Château Pichon Longueville Comtesse de Lalande (commonly referred to as Pichon Lalande or Pichon Comtesse) is a winery in the Pauillac appellation of the Bordeaux region of France. Château Pichon Longueville Comtesse de Lalande is also the name of the red wine produced by this property. The wine produced here was classified as one of fifteen Deuxièmes Crus (Second Growths) in the original Bordeaux Wine Official Classification of 1855.

==Wine style==
While the winery was once known for its higher percentage of Merlot and lower percentage of Cabernet Sauvignon in its blends, the vineyard started to move towards blends more consistent with other wines from the Pauillac region, with recent vintages being between 70 and 75% Cabernet Sauvignon.

The second wine is called Pichon Comtesse-Réserve.

==History==
The estate was created by Pierre de Mazur de Rauzan at the end of the XVIIth century.

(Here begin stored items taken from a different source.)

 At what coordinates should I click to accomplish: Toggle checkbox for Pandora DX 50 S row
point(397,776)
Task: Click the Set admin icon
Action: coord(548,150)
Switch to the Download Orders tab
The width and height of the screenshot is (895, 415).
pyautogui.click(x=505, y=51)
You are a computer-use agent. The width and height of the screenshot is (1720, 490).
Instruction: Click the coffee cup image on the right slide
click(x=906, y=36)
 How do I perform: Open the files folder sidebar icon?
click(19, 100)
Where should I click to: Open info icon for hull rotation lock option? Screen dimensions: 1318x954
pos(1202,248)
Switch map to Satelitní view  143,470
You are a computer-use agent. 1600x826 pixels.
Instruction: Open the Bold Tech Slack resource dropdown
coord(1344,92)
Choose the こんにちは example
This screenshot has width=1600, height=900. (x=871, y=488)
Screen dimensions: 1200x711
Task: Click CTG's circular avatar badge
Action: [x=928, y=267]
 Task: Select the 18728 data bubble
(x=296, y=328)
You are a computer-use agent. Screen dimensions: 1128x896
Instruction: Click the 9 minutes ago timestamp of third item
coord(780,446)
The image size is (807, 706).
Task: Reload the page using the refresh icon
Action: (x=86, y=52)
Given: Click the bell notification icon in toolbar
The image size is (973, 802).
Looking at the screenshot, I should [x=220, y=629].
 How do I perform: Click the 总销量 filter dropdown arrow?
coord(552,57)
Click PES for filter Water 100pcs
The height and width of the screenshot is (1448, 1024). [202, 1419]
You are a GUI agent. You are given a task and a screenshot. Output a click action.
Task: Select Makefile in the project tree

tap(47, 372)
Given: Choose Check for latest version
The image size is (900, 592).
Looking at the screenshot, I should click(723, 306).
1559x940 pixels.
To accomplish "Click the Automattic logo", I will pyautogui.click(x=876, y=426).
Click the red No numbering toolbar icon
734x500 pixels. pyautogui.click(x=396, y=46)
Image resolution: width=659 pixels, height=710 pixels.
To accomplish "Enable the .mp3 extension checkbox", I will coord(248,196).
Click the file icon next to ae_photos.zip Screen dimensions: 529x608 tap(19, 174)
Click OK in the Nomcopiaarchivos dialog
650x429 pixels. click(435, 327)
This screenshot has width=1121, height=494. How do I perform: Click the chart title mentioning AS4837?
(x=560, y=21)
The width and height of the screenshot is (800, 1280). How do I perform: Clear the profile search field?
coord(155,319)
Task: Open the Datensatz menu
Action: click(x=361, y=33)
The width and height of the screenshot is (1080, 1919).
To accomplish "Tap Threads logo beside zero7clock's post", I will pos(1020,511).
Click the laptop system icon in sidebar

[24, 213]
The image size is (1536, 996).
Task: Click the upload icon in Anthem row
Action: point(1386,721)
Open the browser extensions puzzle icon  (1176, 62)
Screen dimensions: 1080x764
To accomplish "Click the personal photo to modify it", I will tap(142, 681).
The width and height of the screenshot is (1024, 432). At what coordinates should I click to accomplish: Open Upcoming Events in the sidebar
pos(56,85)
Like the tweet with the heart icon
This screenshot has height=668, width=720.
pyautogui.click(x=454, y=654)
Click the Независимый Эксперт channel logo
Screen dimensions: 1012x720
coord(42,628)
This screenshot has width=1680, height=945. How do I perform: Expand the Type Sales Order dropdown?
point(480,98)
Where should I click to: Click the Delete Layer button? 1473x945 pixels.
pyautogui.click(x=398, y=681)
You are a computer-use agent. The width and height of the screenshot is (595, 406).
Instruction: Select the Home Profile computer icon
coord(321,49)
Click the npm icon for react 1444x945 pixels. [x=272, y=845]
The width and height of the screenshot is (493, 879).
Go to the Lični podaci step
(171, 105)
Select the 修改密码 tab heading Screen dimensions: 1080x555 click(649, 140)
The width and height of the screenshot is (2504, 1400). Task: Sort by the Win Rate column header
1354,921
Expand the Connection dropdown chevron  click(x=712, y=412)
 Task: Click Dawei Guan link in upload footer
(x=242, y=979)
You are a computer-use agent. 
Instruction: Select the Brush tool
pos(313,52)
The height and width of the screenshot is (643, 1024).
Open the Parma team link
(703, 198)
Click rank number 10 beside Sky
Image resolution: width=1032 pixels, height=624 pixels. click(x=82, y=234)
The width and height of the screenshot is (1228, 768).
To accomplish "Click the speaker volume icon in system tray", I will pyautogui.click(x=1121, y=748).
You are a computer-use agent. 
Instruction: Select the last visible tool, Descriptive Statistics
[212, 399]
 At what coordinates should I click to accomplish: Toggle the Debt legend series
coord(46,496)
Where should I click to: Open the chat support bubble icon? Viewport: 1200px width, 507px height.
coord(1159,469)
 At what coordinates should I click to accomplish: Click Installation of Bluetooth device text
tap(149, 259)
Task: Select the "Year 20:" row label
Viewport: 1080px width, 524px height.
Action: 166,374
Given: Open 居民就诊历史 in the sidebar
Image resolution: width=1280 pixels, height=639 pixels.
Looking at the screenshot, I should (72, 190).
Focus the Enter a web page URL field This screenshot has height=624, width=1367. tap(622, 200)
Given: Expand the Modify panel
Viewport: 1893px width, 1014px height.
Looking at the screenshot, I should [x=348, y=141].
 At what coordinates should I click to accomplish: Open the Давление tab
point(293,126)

The 80-hectare land (which included the Château Pichon Longueville Baron) originally extended from Pauillac and Saint-Julien. In 1694, de Rauzan's daughter married the Bordeaux politician Jacques Pichon Longueville, and the estate took the name Pichon. One of Pichon's daughters, the Comtesse de Lalande, became the next-generation owner of the estate.

In 1850, the estate was divided into the two current Pichon estates.

In 1925, Château Pichon Longueville Comtesse de Lalande was bought by Edouard Miailhe and Louis Miailhe. The daughter of Edouard Miailhe, May Eliane de Lencquesaing (born in 1925) later became the owner and manager of the property.

In 2006, de Lencquesaing sold a majority interest in the Château to the Rouzaud family, which also owns the Champagne house Louis Roederer. In 2009, the Roederer Group invested 30 million dollars in a replanting plan and a new wine cellar, in a move to turn the whole operation into a biodynamic farm.